Day 19 features Sam who has very generously agreed to share her learning across #107days. She is doing this through a tweet a day, and so far it’s been fascinating what she has managed to share in just 140 characters a day. As with all contributors to #107days we asked Sam why #JusticeforLB mattered to her and this is what she said:
I and Doreen Kelly set up Beyond Limits nearly three years ago in conjunction with the then Plymouth PCT (now NEW Devon CCG) to set up what I now come to realise was an inspiration project to plan with the 20 people with learning disabilities and their families who had been cruelly placed in Assessment and Treatment Units across the UK, to bring them home where they wanted to be. Inspirational because the commissioners were taking a leap of faith, admitting they had got things wrong and would work in real partnership with us as a Provider, and families and people, for probably one of the first times.
This was not the first experience I have had of working with Assessment and Treatment Units having worked for the previous five years as part of the Change Team brought in to close Budock Hospital in Cornwall and transform their services and then managing for Bournemouth & Poole PCT the closure of their NHS Units. These experiences set a fire in my soul to help people get out and get a life, but the process has been long, hard and frustrating with fighting all the way against the blocks, crap systems and sheer discrimination that exist in the very services that are meant to be helping these people.
We have worked hard to set up tailor made services for people and they are now getting lives and what is more important lives that involve their families again.
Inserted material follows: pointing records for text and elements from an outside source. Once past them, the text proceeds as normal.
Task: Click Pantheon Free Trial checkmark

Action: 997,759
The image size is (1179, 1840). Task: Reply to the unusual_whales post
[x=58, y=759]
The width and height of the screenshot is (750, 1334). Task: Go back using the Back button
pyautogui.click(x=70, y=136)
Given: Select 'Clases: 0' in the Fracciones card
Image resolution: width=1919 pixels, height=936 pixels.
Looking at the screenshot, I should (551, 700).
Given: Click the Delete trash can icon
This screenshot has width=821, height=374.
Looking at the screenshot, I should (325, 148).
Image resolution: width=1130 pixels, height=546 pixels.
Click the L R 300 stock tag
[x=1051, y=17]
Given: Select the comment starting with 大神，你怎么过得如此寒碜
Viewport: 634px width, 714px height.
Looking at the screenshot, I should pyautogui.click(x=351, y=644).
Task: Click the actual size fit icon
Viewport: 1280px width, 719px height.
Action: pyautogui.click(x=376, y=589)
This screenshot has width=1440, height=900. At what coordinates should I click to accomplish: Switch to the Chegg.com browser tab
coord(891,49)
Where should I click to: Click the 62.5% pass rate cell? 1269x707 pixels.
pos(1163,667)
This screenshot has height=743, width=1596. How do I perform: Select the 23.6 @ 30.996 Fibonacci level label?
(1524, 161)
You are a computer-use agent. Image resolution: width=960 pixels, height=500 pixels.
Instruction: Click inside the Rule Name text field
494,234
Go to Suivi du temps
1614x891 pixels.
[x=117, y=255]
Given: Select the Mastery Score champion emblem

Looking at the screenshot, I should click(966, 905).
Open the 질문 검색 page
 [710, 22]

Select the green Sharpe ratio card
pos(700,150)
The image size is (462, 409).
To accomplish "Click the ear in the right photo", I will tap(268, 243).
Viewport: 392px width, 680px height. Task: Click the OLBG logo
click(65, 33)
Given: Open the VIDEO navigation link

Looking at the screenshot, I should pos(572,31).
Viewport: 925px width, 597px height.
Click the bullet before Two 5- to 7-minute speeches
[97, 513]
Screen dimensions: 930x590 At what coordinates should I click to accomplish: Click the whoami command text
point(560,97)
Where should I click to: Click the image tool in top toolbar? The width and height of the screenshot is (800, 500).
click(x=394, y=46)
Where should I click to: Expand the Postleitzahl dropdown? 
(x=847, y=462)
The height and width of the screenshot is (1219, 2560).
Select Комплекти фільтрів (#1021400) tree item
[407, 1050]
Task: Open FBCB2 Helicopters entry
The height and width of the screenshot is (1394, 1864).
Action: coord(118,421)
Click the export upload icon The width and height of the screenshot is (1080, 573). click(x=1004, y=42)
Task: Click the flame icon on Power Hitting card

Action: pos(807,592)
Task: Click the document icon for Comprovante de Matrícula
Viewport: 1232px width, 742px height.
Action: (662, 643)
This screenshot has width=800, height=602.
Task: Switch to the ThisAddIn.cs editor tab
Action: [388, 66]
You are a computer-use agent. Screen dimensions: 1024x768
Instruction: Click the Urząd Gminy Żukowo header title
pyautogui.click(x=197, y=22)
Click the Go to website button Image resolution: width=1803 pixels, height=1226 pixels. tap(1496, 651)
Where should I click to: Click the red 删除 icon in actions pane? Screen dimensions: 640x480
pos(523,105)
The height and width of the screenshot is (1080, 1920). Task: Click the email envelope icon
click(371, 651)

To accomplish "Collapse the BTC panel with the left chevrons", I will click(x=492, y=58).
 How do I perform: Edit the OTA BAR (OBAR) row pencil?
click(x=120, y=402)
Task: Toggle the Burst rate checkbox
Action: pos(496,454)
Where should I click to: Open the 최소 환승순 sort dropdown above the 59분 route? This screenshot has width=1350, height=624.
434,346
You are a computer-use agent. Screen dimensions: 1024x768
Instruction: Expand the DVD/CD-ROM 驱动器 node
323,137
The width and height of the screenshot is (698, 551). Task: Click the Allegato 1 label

Every small achievement and smile that I see on a person or family member’s face makes it all worth it. A knock on effect is that we also see that the teams that support people in the personalised way we work also get great rewards from the close relationships they develop with people and they grow in confidence about what can be achieved meaning we are growing a small army of freedom fighters down here in the South West!
However, it was with a heavy heart and yet more tears that I came across Sara’s tweets and blogs in November of last year to be reminded of the scale of the problem and the devastating outcomes that will occur for as long as Assessment and Treatment Units still exist. The death of a loved one must be excruciating in any circumstance, but the needless and wasted life of Connor Sparrowhawk is a national disgrace and I could not but get involved in the campaign. The passion with which Sara has driven the campaign reminded me so much of all the families we work with whose resilience, against all the odds, has been the major contributor to getting people home. My small contribution to the campaign has been to tweet everyday on the things I have learned from the work I have done over the last eight years with Assessment and Treatment Units.
Beyond Limits is a small Organisation and that is how we will stay because to us small is beautiful and small means we can be there for each and every person we support, but the challenge is how to help others to do the same across the UK so when we get heartbreaking calls from families elsewhere we can confidently sign post to other organisations that share our values and will make things happen.
Finally, and just as important and crucial to a new culture that I hope is developing, is stopping the tap that drips people into these units. If the tap is turned off by commissioners Assessment and Treatment Units will not survive. Cultural change will then happen and as long as people think creatively and do not set up local Institutions instead. We then have a fighting chance to stop what happened to Connor ever happening again.